Curiosamente, os níveis de crómio no organismo tendem a diminuir com a idade e em situações de resistência à insulina. Foi essa constatação que motivou uma equipa de investigadores a realizar uma revisão sistemática e meta-análise de 64 estudos, envolvendo um total de 3.004 participantes com idades entre os 18 e os 90 anos. Desses, 34 estudos centraram-se em doentes com diabetes tipo 2 e os restantes 30 em indivíduos não diabéticos.
Os resultados, publicados em dezembro de 2023 na revista JACC: Advances, mostraram que a toma de suplementos de crómio contribuiu para a redução de vários indicadores glicémicos, como a glicemia em jejum, a hemoglobina glicada (HbA1c) e os níveis de insulina. Para além disso, registaram-se melhorias nos perfis lipídicos – incluindo reduções do colesterol LDL, colesterol total e triglicéridos – e uma descida da pressão arterial sistólica.
Em estudos anteriores, como um conduzido pela Universidade Charles de Praga, já se havia observado que a administração de levedura de crómio orgânico, numa dosagem diária de 100 microgramas, melhorava a sensibilidade à insulina e o controlo glicémico em doentes diabéticos. Num outro trabalho, com a mesma preparação, os participantes exibiram ainda menor stresse oxidativo, um fator associado a complicações crónicas da diabetes.

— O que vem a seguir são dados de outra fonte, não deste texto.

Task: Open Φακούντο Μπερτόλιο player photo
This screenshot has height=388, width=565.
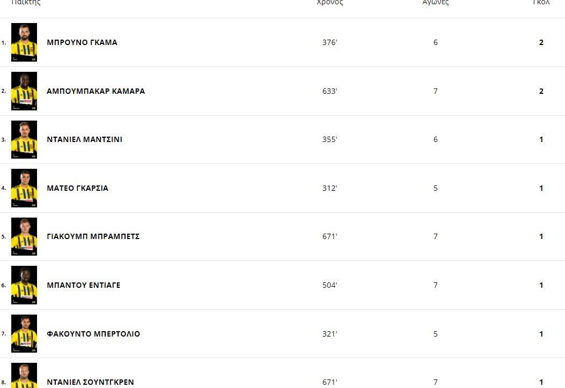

Apesar de o crómio estar presente em alimentos como brócolos, carne de vaca, feijão verde, nozes, bananas ou sumo de uva, as quantidades são geralmente insuficientes para suprir as necessidades, especialmente em contextos de doença. A suplementação surge, por isso, como uma alternativa viável.
Entre as várias formas de crómio disponíveis, a levedura de crómio orgânica destaca-se por ser absorvida até dez vezes melhor do que as versões sintéticas, como o picolinato ou o cloreto de crómio. Do ponto de vista da segurança, o mineral é considerado bem tolerado, com poucos registos de efeitos adversos mesmo em doses mais elevadas.
Esta linha de investigação reforça a noção de que micronutrientes como o crómio podem ter um impacto relevante na modulação de fatores de risco cardiometabólicos, ainda que sejam necessários mais estudos para consolidar as dosagens e formas de administração mais adequadas.